Antifongigramme © Maxime Lefranc, MFP, équipe Candida et pathogénicité
Deux antifongigrammes : à gauche, une souche de levure Candida sp. sensible à un antifongique de la famille des échinocandines (on voit une ellipse d’inhibition de croissance autour de la bandelette) ; à droite, une souche résistante a envahi la boîte de Petri.
Antifongigramme © Maxime Lefranc, MFP, équipe Candida et pathogénicité
Deux antifongigrammes : à gauche, une souche de levure Candida sp. sensible à un antifongique de la famille des échinocandines (on voit une ellipse d’inhibition de croissance autour de la bandelette) ; à droite, une souche résistante a envahi la boîte de Petri.

En France, on estime que 16 000 personnes ont contracté une infection fongique sévère entre 2012 et 2022, souligne Fanny Lanternier, la responsable du Centre national de référence des mycoses invasives et des antifongiques (CNRMA), qui suit de près l’évolution de ces pathologies à l’Institut Pasteur. Et, dans le monde, celles-ci seraient responsables chaque année de 1,6 million de décès.

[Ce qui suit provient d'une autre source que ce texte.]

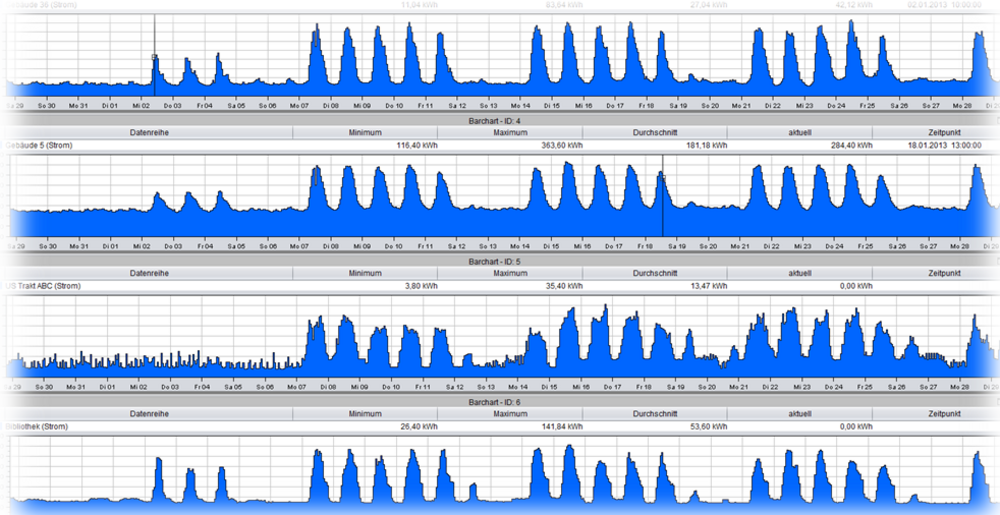The image size is (1000, 515).
Task: Sort by Minimum column in Barchart ID 4
Action: 365,133
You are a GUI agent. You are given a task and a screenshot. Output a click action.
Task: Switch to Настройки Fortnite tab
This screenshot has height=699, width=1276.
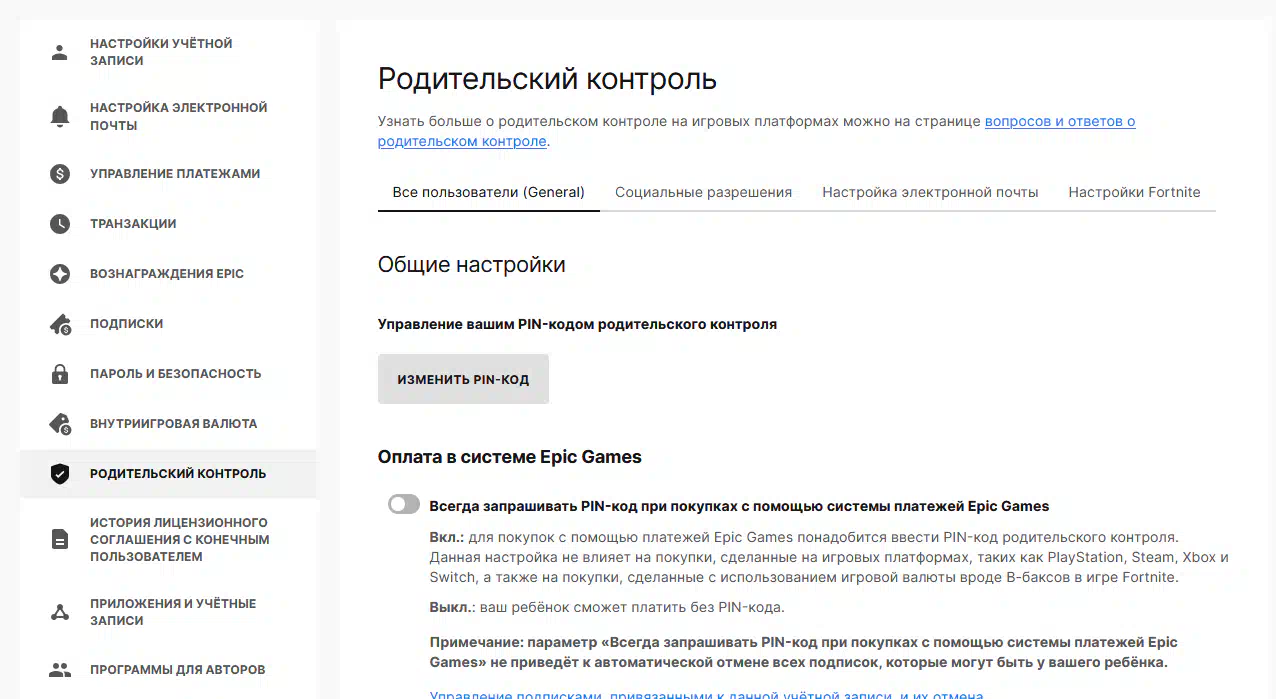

Un projet de recherche européen5 vient par ailleurs d’être lancé, impliquant une vingtaine de pays (pays européens, mais aussi Australie, Afrique du Sud, Canada, etc.). Il doit permettre, dans un large éventail de zones géographiques (dont l’UE et l’Afrique), de détecter l’émergence d’une résistance aux antifongiques à double usage (santé humaine et agriculture) et, grâce à des outils de surveillance par échantillonnage d’air, d’étudier plus particulièrement le risque d’exposition à Aspergillus fumigatus résistant aux antifongiques. ♦

Notes
  • 1. Unité CNRS/Université Marie-et-Louis-Pasteur, Besançon.
  • 2. Liste OMS des 19 agents pathogènes fongiques qui présentent la plus grande menace pour la santé publique, divisée en trois catégories (priorités critique, élevée et moyenne) : https://www.who.int/publications/i/item/9789240060241
  • 3. Les organismes du règne fongique sont définis par plusieurs caractéristiques, dont le fait d’être des organismes eucaryotes, mais pas seulement. Ils sont aussi dépourvus de chlorophylle, ils se nourrissent par absorption, et leur organisme est dépourvu de feuilles, de tiges et de racines, etc.
  • 4. MFP, unité CNRS/université de Bordeaux.